_Entries from a dataset_
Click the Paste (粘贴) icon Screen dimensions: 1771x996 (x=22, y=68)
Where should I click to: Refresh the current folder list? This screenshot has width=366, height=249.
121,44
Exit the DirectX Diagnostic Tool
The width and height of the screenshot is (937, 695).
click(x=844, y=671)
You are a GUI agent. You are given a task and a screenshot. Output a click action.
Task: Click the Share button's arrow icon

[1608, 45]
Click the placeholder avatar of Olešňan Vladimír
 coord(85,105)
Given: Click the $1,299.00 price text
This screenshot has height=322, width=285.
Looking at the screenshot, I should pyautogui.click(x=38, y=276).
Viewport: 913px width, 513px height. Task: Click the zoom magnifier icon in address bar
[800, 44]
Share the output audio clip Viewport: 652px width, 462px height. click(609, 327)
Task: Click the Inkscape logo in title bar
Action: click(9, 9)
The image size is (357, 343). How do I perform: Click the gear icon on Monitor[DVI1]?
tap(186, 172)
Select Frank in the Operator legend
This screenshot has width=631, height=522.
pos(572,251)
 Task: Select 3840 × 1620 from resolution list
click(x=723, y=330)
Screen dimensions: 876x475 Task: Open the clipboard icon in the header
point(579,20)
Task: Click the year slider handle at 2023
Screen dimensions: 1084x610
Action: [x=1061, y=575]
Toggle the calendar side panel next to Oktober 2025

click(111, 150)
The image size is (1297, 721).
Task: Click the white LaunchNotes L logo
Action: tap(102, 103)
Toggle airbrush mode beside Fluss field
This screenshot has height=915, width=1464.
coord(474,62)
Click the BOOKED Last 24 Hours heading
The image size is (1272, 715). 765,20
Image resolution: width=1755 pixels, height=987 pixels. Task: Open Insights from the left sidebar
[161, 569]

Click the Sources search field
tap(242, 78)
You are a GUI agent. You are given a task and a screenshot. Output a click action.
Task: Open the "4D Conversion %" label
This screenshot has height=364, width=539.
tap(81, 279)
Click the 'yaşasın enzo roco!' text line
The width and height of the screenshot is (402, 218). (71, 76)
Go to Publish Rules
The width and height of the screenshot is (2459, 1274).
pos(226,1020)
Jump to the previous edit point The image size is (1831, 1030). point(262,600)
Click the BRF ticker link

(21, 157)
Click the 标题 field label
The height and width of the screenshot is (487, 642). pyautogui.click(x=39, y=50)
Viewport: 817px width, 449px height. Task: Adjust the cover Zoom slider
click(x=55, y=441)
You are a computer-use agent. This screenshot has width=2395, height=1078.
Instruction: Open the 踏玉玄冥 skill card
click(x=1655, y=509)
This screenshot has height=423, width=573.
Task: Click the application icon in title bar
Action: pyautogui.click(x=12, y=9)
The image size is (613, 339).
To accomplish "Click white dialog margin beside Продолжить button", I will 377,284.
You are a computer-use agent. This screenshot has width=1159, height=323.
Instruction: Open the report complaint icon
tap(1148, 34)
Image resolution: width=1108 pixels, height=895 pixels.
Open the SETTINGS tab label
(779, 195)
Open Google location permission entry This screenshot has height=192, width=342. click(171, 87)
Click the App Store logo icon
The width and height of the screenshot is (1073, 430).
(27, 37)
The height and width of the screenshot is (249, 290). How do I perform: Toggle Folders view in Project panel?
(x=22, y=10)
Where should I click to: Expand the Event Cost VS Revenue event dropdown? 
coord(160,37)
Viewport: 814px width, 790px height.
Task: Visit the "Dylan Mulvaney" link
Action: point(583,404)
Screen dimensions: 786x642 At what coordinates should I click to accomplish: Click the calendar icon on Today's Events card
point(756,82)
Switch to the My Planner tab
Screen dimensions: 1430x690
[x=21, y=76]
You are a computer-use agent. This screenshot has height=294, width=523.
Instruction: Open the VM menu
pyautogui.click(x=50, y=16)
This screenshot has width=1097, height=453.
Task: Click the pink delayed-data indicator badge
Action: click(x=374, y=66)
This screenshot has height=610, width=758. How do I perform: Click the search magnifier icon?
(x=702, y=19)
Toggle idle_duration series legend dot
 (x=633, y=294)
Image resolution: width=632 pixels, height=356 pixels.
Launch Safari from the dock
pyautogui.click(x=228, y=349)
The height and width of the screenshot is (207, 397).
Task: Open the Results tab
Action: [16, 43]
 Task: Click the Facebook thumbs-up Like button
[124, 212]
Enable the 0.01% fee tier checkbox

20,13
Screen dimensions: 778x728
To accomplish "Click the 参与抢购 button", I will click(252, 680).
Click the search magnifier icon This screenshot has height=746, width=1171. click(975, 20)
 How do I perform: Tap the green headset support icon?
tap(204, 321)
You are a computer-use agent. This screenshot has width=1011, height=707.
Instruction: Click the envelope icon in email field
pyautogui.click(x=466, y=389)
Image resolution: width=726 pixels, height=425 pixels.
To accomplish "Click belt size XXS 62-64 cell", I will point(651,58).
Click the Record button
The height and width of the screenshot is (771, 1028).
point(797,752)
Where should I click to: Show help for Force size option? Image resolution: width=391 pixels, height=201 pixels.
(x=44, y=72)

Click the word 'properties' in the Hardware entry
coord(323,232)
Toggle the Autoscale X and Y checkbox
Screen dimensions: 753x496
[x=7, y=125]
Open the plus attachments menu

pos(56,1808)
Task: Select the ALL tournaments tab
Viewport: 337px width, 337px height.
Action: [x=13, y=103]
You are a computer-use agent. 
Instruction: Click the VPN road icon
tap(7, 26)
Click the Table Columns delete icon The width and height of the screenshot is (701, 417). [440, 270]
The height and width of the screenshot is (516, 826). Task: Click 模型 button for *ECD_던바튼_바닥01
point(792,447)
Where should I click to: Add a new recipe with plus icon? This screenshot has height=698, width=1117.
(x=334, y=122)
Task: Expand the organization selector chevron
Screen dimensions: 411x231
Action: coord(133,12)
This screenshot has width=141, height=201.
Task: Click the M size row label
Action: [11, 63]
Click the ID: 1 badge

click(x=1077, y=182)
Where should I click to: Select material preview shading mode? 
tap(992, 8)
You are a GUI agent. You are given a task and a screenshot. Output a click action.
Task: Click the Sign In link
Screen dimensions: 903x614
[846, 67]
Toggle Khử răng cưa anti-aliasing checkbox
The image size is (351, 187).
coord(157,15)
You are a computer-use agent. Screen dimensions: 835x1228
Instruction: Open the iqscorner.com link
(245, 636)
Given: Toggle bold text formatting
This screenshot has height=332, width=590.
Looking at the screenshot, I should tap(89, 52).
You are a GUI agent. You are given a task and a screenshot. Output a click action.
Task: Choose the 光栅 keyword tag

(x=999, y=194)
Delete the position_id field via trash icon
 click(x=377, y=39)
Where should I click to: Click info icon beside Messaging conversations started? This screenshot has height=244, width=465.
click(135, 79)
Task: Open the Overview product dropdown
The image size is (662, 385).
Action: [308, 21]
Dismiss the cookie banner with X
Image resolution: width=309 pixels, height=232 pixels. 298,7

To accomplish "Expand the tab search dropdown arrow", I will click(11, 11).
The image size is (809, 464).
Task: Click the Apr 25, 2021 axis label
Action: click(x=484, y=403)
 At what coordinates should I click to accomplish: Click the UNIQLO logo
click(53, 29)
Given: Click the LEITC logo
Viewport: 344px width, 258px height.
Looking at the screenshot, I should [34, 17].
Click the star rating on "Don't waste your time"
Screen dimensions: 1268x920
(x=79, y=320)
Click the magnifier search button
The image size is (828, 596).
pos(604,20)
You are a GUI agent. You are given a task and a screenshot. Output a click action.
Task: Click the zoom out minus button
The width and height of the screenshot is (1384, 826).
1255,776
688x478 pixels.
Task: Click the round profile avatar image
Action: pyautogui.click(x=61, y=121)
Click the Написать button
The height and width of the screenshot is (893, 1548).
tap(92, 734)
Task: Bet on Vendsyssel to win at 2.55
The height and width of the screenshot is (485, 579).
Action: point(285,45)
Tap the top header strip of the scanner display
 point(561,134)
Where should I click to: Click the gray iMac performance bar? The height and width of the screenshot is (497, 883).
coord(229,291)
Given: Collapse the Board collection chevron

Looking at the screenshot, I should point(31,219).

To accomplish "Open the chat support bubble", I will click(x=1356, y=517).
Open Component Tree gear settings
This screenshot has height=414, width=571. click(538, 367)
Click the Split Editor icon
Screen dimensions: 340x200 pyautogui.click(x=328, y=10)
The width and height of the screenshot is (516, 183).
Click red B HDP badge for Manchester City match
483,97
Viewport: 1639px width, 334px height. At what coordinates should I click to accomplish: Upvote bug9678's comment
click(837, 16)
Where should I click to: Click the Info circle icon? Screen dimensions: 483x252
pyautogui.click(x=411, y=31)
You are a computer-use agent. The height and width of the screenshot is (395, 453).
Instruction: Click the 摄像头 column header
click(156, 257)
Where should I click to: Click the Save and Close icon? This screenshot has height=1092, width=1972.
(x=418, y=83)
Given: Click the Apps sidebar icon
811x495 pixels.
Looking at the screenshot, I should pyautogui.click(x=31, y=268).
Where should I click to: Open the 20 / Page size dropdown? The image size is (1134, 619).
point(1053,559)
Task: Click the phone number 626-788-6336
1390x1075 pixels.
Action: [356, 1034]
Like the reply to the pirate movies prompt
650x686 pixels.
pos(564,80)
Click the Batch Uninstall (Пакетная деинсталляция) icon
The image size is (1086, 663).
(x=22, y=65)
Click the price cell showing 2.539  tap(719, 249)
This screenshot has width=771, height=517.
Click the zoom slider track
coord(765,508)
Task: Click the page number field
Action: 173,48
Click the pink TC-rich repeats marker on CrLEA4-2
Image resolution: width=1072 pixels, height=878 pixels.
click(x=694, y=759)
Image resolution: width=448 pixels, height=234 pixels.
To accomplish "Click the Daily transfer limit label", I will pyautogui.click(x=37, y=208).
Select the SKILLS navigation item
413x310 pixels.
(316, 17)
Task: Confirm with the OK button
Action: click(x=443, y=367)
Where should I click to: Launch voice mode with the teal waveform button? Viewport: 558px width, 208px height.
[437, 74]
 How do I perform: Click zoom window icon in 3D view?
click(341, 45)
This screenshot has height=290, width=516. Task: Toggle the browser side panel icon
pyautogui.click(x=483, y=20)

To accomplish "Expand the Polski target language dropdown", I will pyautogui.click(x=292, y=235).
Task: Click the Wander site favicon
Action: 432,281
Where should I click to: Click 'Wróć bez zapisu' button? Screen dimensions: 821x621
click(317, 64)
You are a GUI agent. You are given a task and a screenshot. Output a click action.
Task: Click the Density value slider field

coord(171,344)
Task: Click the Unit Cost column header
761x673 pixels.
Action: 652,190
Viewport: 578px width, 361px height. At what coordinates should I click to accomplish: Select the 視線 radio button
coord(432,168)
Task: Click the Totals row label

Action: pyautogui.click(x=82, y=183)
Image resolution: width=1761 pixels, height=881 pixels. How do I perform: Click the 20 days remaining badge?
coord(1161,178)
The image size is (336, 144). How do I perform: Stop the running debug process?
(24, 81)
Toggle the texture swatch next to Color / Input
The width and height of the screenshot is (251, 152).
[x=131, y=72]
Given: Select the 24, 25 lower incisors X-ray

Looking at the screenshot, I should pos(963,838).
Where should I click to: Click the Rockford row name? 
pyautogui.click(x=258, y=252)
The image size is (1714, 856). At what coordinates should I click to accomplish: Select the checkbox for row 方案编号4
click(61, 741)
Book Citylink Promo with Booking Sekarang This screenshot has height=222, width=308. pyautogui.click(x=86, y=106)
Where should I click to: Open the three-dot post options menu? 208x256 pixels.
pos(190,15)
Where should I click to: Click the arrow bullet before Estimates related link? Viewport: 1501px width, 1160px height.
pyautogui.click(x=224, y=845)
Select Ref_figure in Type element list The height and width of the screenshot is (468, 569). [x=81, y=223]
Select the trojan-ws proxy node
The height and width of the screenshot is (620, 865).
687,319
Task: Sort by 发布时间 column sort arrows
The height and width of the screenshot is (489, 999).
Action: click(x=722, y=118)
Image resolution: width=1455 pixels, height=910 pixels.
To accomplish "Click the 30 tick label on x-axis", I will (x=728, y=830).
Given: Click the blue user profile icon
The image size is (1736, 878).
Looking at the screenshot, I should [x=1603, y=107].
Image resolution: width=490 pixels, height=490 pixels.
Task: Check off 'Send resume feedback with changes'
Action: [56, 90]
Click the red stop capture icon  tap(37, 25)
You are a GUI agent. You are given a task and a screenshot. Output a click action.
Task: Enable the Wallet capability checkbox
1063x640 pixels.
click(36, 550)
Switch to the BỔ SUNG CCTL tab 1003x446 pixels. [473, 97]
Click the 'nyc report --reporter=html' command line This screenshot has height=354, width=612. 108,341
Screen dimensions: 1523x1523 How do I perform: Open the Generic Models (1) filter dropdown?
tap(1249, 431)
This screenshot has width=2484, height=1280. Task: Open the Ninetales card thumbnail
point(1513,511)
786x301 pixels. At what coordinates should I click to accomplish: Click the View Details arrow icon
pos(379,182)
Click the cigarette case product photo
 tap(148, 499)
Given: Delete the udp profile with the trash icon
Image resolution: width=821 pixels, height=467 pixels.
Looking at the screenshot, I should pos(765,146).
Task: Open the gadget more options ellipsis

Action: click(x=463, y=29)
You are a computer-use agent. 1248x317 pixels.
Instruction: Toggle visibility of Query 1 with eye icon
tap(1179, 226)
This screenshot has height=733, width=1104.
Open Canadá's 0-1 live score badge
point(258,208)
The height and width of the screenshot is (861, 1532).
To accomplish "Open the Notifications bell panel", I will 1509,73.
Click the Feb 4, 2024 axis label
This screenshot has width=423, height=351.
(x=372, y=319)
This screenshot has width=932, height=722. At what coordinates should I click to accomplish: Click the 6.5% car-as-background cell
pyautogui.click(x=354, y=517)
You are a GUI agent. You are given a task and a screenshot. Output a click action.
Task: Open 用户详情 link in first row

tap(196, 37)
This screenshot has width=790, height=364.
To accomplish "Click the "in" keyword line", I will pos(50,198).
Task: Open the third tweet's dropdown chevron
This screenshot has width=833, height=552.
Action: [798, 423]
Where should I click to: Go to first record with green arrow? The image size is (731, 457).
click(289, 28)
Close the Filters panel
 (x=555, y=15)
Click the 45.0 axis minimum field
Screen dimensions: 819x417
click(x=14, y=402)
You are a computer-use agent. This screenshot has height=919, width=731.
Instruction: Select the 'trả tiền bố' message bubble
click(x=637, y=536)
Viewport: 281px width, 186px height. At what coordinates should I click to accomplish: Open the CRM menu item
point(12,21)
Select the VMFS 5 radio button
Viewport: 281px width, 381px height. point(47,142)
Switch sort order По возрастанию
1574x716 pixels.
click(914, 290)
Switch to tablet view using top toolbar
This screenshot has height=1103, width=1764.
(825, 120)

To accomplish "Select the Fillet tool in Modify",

_WORK TO BE COMPLETED_
Copy out the lines above without any change, starting at the line that contains "Task: Bet on Vendsyssel to win at 2.55" and ending at the line that contains "coord(229,291)".

_EXPECTED ANSWER_
Task: Bet on Vendsyssel to win at 2.55
The height and width of the screenshot is (485, 579).
Action: point(285,45)
Tap the top header strip of the scanner display
 point(561,134)
Where should I click to: Click the gray iMac performance bar? The height and width of the screenshot is (497, 883).
coord(229,291)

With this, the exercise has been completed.